> [PROBLEM TO SOLVE]: The word "agent" marks the lines to keep; find each one in the data and copy it.
==== DATA FOR PROCESSING
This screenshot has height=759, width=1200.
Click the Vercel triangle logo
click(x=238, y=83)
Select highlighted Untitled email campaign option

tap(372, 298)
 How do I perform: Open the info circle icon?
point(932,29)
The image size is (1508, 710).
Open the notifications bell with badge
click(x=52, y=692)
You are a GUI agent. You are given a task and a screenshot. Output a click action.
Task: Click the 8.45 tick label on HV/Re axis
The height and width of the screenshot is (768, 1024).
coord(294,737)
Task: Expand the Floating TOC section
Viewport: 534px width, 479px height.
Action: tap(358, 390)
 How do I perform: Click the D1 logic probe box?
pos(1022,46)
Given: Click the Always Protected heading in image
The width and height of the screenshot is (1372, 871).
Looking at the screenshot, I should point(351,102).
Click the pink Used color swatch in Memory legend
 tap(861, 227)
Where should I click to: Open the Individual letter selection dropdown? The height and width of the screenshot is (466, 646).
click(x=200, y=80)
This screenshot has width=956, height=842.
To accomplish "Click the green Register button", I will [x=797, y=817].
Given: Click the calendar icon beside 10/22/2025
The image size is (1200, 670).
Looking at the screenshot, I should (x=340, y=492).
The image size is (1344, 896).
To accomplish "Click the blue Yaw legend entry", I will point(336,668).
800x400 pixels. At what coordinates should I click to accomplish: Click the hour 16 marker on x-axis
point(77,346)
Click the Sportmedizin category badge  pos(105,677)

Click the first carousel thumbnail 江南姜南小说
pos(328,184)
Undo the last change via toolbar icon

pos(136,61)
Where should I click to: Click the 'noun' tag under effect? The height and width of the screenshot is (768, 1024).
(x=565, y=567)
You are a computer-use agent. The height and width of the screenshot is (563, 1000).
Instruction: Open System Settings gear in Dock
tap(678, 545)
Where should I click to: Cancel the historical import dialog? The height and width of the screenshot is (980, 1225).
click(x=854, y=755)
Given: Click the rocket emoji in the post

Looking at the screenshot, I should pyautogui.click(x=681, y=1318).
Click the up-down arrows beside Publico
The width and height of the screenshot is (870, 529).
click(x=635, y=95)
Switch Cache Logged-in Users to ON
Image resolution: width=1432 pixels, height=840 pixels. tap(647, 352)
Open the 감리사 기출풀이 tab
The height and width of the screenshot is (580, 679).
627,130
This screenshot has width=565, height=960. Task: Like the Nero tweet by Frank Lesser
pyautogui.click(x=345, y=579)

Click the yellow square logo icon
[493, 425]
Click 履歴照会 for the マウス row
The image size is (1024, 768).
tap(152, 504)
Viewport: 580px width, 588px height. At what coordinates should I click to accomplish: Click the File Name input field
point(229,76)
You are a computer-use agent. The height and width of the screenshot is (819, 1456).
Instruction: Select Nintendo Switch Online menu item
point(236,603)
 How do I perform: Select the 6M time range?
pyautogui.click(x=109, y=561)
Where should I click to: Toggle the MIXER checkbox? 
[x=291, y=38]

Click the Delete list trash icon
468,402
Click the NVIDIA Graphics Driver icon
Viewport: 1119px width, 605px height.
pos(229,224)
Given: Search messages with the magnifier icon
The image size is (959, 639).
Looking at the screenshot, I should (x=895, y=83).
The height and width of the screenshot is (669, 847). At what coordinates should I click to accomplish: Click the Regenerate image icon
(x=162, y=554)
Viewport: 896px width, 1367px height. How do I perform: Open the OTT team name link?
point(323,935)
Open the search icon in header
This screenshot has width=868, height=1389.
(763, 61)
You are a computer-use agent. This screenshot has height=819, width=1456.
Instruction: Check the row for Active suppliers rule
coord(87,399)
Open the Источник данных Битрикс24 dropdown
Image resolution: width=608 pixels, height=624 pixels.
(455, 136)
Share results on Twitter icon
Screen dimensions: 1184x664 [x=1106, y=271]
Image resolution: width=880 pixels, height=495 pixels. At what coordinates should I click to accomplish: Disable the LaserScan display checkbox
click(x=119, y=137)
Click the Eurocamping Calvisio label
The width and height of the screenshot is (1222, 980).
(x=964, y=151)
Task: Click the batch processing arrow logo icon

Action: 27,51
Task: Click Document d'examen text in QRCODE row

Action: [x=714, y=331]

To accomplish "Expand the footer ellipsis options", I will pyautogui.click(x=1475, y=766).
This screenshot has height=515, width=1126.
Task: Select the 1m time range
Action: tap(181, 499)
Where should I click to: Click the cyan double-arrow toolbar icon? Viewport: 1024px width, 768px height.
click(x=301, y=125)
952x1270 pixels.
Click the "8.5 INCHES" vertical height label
========
> [WRITTEN SOLUTION]:
You are a GUI agent. You are given a task and a screenshot. Output a click action.
You are a computer-use agent. The height and width of the screenshot is (563, 1000).
You are a computer-use agent. The height and width of the screenshot is (819, 1456).
You are a computer-use agent. This screenshot has height=819, width=1456.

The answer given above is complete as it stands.